True professionals do not buy materials at home improvement stores, or paint-supply stores. Typically, they will purchase their materials direct from the manufacturer, or from a bigger distributor. This allows them to get better pricing on higher-quality materials.
Contractors should sound proud of the materials they use, and they will may use them as a selling point but understand that it may be puffery. Statements like “Our material is 10x stronger than epoxy!” are examples of puffery.
Upon request, they should be willing to provide the manufacturer’s information, along with the Technical Data and SDS on each material they will use. If they are unwilling, this a big warning sign.
What Is The Warranty?
Most professional garage floor coating companies are offering lifetime warranties these days. Usually the warranty covers delamination & peeling, certain types of stains, and may include discoloration and color-shifting. This is not a finish warranty, and it does not cover damage from outside forces, or changes in the substrate. In most cases, these warranties apply only to the current homeowner, and do not transfer in a sale.
Time To Choose Your Garage Floor Company
There are many things to consider when choosing a contractor to install your epoxy garage floor coating. Hopefully this article helps your decision-making process easier. Take time to look at their reputation online, beyond their star-rating. Read the bad reviews, and look to see if the good reviews seem genuine. Check for disputes filed with the BBB, and even check RipoffReport.com.
Diamond-grinding and shot-blasting are the only methods of surface preparation that should be used. At minimum, cracks should be repaired, but ask about how much repair and detail work will be done. Repairs should be done using a polymer material, not cementitious patch products.
If there are signs of moisture issues, or other areas of the home have had moisture related issues, you may want to address that further before installing the coating. Generally speaking, have professional testing done is difficult and expensive when it comes to garage floors. You’ll have to use your best judgement on this issue.
Don’t get caught up in all the hype about who’s materials are better or stronger. The fact is epoxy is still the most common material used in floor coatings. It just needs to be a good, 100% solids epoxy. Then you want polyaspartic or polyurea for the topcoat. Remember, if the contractor advertises two or more topcoats, this is a sign that they are using a highly-diluted product. A good material can achieve the desired thickness in a single coat.
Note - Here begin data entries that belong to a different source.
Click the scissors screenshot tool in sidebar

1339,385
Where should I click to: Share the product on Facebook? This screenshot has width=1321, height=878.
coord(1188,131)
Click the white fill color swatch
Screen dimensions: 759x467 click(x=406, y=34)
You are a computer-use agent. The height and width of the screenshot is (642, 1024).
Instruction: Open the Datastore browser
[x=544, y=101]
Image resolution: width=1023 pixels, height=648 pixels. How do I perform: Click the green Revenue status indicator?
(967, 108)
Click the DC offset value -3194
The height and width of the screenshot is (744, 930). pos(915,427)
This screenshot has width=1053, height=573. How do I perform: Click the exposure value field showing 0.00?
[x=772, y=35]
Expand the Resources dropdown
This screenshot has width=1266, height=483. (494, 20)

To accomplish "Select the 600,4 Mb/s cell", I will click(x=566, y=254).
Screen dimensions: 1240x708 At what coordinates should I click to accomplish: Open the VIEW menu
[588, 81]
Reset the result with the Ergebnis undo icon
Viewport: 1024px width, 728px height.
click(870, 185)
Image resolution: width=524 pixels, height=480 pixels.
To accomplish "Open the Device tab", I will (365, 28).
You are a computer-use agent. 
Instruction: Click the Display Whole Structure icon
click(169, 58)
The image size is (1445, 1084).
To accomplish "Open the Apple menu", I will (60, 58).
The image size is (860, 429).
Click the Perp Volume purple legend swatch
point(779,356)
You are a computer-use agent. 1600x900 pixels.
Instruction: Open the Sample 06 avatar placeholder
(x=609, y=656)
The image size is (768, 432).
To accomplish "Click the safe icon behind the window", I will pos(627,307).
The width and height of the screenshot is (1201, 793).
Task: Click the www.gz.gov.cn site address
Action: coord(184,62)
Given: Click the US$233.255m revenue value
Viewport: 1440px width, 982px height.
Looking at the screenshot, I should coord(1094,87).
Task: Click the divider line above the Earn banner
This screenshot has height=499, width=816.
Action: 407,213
The warranty should cover delamination failures such as hot-tire peel, and most warranties these days are at least 10-years, if not a lifetime guarantee.
Finally, trust your instincts! If you have a bad feeling about a particular contractor, either do more research on them, or just dismiss that estimate. Like any business transaction, you should feel comfortable with the person you are doing business with. Your relationship with your contractor should be built on mutual trust. Remember, a good contractor is looking for customers that offer value, just as much as you’re looking for a good value on your garage floor coating!